Four years and ten months. That’s how long the families of Chiadika Biringa, Ugonna Obuzor, Lloyd Toku, and Tekena Elkanah have had to wait for their day of justice. In October 2012, four students from the University of Port Harcourt (UNIPORT), popularly known as the Aluu4, were beaten and burned to death by a lynch mob at the Aluu community in Port Harcourt for an alleged robbery.

The Vanguard reports that on Sunday, July 30, 2017, a Rivers State High Court convicted Chinasa Ogbada, Ikechukwu Louis Amadi and Mr Lucky Orji– a police sergeant, for their active involvement in the murders. The presiding judge, Justice Letam Nyordee, sentenced them to death. He acquitted the other defendants– Joshua Ekpe, Cyril Abang, Saviour Johnny and Abiodun Yusuf. The convictions and acquittals were based on video footage of the crime.

Justice Nyordee criticised the behaviour of the Joint Military Task Force (JTF), Aluu Police Post, Isiopko Divisional Police Headquarters and C4I security, who although present at the scene, failed to de-escalate the situation. He added that their inaction prevented a fair trial for the four deceased students. A trial that may have acquitted them. No punishment was meted to the law enforcement and security agencies. 

Victory is bittersweet. Bitter because the time it took to convict the killers is yet another reminder of the failing legal system and the government’s passive attitude at curbing vigilante justice. It is revisiting the helplessness that causes people to take justice into their hands. It is also a reminder that those killed by mob action, whether guilty or not can be betrayed by the police.

Justice is sweet because it is a rare triumph for the families of mob-action victims. Many such cases never make it to court. The cases that get to court spend too many years in deliberation, before being thrown out of court for ineffective investigation. The Aluu 4 families, however, can finally get closure without the injustice hanging over their heads. This also sets a strong precedent against mob lynching; if not in Nigeria at large, then in Rivers State.

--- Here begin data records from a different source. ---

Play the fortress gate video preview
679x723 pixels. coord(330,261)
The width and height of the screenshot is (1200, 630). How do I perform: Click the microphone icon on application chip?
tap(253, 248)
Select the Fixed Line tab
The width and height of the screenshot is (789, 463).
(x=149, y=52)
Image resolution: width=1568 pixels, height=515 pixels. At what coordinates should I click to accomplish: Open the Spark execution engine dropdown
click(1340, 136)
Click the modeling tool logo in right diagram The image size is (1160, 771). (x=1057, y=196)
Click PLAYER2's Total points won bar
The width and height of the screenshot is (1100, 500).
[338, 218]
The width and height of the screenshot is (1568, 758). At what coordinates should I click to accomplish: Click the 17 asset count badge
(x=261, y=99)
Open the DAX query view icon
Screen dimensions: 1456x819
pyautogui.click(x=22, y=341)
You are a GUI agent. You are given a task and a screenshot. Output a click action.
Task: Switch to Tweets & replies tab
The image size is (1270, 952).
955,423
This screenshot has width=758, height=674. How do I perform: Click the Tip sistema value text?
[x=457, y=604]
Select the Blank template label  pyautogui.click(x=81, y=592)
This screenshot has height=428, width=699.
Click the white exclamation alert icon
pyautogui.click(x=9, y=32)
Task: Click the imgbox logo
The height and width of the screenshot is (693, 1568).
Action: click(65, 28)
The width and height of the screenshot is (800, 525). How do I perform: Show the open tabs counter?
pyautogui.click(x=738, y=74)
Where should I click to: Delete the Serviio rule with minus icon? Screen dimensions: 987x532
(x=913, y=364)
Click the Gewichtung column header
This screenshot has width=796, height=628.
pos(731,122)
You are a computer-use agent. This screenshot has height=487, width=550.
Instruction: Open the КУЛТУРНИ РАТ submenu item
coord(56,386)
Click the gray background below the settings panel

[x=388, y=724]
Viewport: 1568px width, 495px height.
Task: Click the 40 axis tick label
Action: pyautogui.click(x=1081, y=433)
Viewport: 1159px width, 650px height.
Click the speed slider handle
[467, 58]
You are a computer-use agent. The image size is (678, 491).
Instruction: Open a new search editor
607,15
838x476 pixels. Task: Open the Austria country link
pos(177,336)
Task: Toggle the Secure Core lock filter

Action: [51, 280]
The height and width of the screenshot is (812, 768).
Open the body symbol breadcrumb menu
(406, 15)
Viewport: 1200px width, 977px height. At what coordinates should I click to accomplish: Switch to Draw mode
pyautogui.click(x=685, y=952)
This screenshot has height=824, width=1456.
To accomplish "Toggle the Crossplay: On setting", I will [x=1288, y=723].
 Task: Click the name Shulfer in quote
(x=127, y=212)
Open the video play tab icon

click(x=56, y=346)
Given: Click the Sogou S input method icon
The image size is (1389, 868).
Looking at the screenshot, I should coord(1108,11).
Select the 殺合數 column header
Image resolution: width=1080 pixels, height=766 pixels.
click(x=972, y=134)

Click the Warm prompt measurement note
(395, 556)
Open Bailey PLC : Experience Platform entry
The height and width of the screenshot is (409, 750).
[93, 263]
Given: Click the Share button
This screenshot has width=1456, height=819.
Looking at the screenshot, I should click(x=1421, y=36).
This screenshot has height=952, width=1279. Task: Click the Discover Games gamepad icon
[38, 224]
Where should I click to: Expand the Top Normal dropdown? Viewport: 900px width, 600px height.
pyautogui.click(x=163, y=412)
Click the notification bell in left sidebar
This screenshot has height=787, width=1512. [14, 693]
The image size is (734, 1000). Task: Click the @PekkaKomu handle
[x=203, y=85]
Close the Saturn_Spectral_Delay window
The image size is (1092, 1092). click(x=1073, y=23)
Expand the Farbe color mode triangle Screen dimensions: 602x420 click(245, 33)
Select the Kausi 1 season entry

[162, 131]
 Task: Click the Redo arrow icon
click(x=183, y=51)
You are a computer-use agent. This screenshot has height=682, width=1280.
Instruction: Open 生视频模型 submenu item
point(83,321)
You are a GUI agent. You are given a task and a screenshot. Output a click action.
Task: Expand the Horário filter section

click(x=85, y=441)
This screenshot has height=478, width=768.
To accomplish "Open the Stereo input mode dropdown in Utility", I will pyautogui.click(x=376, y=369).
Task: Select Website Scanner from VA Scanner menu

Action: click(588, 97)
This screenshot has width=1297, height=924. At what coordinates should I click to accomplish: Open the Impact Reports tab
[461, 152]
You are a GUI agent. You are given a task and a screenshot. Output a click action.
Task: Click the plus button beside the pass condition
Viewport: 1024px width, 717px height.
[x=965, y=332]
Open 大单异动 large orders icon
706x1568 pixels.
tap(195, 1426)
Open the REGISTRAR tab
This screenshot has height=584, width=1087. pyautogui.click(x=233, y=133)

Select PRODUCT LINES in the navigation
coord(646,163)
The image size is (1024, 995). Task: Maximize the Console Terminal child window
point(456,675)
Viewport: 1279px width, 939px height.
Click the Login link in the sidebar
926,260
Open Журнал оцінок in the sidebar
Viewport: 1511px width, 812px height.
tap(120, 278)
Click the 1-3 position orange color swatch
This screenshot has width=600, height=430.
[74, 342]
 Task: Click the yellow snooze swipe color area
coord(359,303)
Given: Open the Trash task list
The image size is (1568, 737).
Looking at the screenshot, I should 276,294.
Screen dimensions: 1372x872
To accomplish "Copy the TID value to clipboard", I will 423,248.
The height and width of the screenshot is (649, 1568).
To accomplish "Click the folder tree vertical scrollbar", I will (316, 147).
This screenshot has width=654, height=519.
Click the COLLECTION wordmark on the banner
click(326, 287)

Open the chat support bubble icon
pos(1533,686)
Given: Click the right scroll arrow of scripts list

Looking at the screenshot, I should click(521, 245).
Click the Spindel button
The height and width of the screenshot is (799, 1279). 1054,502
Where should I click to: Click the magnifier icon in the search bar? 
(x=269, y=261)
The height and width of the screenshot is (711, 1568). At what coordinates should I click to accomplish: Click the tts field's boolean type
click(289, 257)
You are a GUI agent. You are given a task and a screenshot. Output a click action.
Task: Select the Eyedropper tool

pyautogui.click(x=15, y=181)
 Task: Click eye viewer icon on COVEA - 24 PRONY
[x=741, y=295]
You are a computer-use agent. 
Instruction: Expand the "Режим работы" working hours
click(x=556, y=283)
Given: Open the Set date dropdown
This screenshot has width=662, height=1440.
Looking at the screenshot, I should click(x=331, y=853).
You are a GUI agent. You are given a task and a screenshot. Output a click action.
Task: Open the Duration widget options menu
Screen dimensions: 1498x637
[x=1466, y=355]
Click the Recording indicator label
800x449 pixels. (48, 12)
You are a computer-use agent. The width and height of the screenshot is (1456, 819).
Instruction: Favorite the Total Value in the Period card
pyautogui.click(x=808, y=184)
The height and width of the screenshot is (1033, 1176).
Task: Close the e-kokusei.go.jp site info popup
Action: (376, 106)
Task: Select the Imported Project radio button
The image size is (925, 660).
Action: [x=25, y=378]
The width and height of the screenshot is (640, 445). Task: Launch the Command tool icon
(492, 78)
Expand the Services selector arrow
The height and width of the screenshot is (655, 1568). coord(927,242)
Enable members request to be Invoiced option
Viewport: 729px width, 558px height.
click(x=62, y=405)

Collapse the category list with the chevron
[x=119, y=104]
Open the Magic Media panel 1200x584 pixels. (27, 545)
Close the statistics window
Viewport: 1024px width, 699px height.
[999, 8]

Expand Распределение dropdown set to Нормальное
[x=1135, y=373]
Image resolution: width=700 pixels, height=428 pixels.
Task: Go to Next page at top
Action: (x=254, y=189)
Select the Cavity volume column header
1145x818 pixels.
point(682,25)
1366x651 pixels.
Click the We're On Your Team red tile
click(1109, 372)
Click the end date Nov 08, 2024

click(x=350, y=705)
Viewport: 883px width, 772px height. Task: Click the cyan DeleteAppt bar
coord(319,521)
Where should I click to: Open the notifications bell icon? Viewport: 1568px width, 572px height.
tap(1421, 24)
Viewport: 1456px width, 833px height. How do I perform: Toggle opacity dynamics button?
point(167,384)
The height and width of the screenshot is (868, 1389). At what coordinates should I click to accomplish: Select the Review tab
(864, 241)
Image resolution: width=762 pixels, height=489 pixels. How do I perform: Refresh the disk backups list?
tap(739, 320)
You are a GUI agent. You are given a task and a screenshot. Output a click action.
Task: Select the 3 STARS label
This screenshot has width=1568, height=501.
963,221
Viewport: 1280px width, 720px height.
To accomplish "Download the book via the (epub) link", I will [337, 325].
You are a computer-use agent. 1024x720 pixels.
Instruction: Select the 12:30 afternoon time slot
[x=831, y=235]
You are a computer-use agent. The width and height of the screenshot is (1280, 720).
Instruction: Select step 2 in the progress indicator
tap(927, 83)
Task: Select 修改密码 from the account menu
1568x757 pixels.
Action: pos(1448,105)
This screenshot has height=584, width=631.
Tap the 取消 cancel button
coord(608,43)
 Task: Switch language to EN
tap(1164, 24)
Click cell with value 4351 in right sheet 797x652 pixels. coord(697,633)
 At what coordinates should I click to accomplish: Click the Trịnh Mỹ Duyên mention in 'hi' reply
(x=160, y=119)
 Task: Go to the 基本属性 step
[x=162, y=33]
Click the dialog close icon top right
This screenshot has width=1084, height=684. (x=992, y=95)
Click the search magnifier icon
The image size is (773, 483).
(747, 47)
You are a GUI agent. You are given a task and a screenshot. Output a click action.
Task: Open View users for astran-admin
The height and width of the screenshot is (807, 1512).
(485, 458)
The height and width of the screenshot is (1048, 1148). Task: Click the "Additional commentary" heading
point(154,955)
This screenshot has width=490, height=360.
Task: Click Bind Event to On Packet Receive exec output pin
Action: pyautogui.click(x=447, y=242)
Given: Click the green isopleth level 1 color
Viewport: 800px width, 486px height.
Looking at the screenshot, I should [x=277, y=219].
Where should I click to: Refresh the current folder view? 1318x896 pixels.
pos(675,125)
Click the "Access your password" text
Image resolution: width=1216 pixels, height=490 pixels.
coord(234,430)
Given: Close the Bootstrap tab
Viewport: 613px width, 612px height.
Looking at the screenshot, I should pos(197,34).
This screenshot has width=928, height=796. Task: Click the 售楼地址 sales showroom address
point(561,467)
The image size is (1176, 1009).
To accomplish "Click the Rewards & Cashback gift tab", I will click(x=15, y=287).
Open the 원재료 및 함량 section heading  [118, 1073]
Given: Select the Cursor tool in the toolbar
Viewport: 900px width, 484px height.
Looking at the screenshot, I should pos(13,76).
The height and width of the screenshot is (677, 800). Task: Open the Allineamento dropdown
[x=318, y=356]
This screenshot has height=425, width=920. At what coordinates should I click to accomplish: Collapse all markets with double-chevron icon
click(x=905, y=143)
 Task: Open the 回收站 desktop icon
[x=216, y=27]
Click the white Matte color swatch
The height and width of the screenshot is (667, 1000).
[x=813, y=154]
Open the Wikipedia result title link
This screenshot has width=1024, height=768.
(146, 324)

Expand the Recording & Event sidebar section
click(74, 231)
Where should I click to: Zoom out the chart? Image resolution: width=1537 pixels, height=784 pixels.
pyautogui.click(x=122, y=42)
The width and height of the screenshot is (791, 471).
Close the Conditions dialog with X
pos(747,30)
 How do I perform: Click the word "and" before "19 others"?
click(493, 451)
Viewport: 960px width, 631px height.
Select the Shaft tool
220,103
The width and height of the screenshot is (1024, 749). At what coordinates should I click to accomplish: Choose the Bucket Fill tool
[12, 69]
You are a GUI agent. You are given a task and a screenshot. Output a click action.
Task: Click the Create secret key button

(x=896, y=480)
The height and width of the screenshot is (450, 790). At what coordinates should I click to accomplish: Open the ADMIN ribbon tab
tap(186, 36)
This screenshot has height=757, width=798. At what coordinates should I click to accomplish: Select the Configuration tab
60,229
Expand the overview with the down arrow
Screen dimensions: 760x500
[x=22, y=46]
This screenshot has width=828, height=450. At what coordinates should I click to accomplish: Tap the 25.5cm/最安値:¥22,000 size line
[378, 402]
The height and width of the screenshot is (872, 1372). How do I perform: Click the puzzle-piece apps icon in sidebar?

Perhaps the video’s infamy and the resolute national and international calls for justice led to the eventual conviction of the perpetrators. Perhaps it was the prosecution’s persistence at obtaining justice. Whatever the case, the federal and state governments must take proactive measures to not only prevent mob justice by reforming the police and the legal system but also ensure that unlawful killings are met with urgent judicial action.